Construct a triangle of sides 4 cm., 5 cm. and 6 cm. and then a triangle similar to it whose sides are \(\frac{2}{3}\) of the corresponding sides of the first triangle.
Solution:
Steps of Construction :
1. First of all draw a line segment BC = 7 cm.
2. Now taking B as centre and radius of 5 cm, draw an arc.
3. With C as centre and radius 4 cm, draw an arc to intersect the former arc at A.
4. Join AB and AC.
Then DABC is the required triangle.
5. Make an acute angle below BC.
6. On BX, mark three points B1, B2 and B3 such that
BB1 = B1B2 = B2B3
7. Now join B3C
8. Through B2 draw B2D || B3C which meets BC at D.
9. Through D draw ED || AC which meets BA at E.
Thus △EBD is the required triangle whose sides are \(\frac{2}{3}\) times the corresponding sides of △ABC.
Justification—Since DE || CA
∴ △ABC ~ △EBD
and \(\frac{EB}{AB}\) = \(\frac{BD}{BC}\) = \(\frac{DE}{CA}\) = \(\frac{2}{3}\)
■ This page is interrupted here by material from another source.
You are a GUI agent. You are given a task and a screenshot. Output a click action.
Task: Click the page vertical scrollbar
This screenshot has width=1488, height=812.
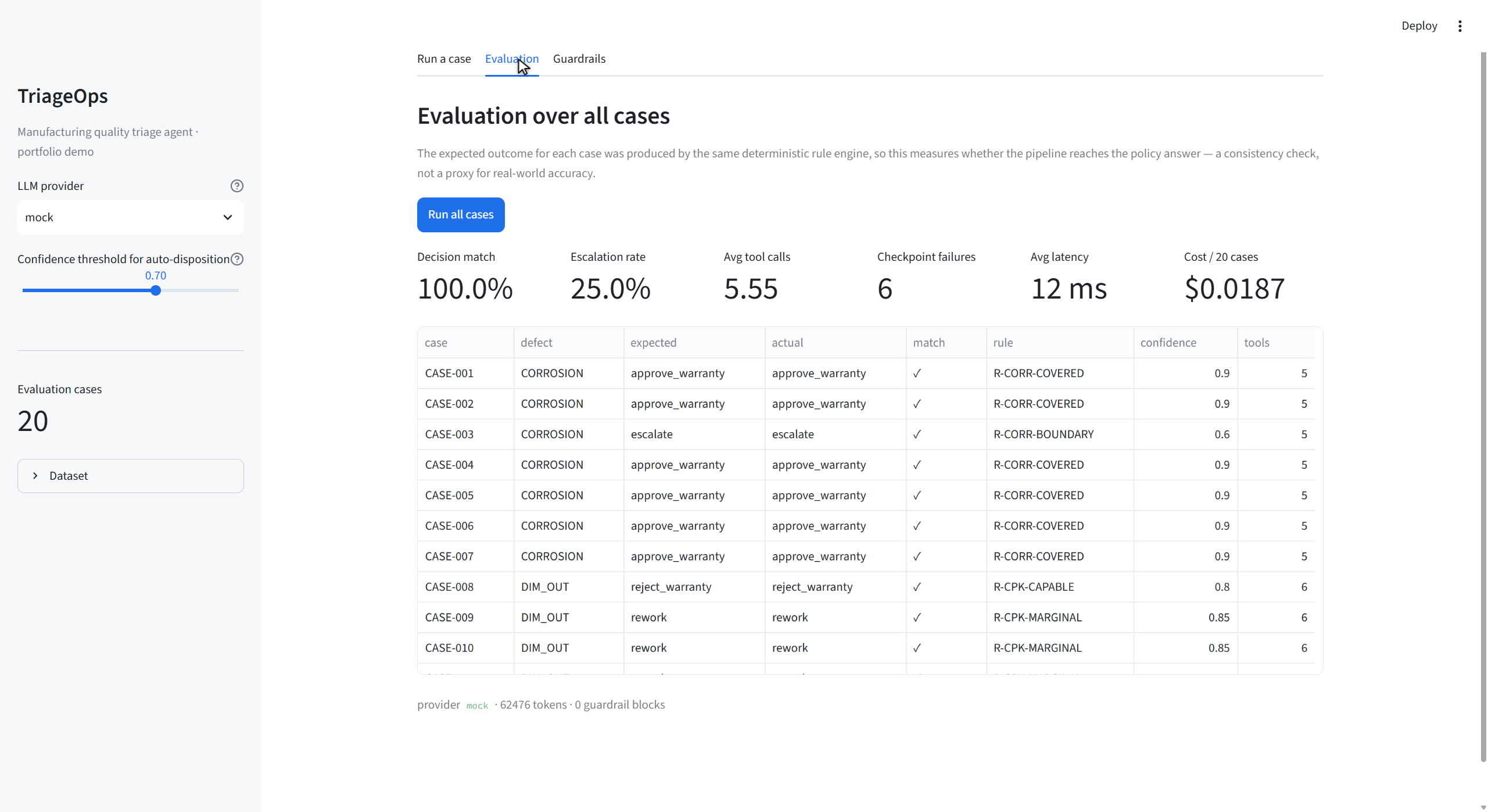(1483, 407)
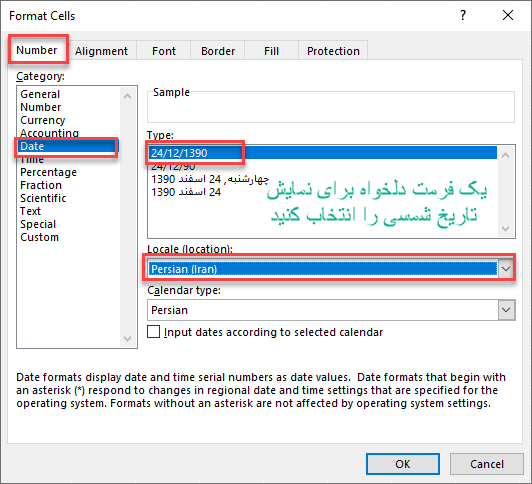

Thus, we get a new triangle which is similar to the given triangle, whose sides are \(\frac{2}{3}\) times the corresponding sides of △ABC.
Question 3.
Construct a triangle with sides 5 cm., 6 cm. and 7 cm. and then another triangle where sides are \(\frac{7}{5}\) of the corresponding sides of the first triangle.
Solution:
Steps of Construction :
1. First of all construct a triangle ABC with given values in which BC = 7 cm., CA = 6 cm. and AB = 5 cm.
2. Now below BC make an acute angle CBX,
3. Where 7 points on BX :
B1,B2, B3, B4, B5, B6 and B7 such that BB1 = B1B2 = B2B3 = B3B4 = B4B5 = B5B6 = B6B7
4. Now join B5C.
5. Through B7 draw B7D || B5C. Join BC producing upto D.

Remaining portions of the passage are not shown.